When you reach the line containing "The image size is (302, 247)." in the records below, start copying exactly, and stop once you have copied the line containing "Given: Tap the battery status icon".

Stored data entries
************

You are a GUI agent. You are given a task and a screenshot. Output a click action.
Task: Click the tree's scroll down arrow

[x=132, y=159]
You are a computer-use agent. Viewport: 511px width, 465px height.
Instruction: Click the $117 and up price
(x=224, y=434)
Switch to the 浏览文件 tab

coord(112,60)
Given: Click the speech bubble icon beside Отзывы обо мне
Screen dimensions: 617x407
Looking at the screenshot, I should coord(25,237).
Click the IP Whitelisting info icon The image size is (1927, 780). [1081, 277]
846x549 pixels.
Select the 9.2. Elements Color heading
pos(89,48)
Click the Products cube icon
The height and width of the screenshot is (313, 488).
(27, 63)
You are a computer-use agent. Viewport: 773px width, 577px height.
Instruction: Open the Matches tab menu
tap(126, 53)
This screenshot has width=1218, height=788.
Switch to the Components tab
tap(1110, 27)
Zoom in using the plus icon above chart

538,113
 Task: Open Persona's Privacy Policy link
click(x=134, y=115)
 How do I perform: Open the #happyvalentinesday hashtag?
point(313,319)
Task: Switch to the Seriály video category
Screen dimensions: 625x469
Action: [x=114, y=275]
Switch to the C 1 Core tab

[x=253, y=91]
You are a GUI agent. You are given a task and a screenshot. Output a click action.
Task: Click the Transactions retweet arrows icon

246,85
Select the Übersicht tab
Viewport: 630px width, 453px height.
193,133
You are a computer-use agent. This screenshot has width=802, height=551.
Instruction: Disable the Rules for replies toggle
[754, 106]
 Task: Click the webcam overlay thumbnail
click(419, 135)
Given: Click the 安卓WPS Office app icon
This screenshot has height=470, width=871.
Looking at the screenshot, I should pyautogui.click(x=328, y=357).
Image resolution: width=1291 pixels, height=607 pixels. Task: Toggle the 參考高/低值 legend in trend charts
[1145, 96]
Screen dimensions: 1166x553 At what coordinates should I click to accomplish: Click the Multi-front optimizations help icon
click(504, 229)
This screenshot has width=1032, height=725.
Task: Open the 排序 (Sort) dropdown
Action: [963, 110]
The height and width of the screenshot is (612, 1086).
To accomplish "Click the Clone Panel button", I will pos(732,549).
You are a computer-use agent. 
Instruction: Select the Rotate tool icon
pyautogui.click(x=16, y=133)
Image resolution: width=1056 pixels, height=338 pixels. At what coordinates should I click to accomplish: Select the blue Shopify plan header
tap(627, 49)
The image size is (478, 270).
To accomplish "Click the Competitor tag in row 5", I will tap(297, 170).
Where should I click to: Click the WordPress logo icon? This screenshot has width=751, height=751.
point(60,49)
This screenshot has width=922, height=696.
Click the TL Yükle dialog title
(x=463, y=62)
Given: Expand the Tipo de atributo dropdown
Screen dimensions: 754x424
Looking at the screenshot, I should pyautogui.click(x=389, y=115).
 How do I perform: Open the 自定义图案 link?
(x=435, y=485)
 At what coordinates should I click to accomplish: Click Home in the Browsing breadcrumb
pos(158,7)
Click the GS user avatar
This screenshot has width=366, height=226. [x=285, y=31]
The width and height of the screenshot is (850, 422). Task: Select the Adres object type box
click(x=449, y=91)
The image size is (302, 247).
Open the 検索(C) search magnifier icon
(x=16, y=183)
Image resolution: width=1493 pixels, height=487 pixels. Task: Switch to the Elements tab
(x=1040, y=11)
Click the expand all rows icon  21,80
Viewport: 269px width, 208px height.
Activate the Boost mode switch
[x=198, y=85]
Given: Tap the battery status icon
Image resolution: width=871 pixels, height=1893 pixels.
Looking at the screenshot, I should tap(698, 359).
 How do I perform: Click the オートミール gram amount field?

************

# Problem solution
The image size is (302, 247).
Open the 検索(C) search magnifier icon
(x=16, y=183)
Image resolution: width=1493 pixels, height=487 pixels. Task: Switch to the Elements tab
(x=1040, y=11)
Click the expand all rows icon  21,80
Viewport: 269px width, 208px height.
Activate the Boost mode switch
[x=198, y=85]
Given: Tap the battery status icon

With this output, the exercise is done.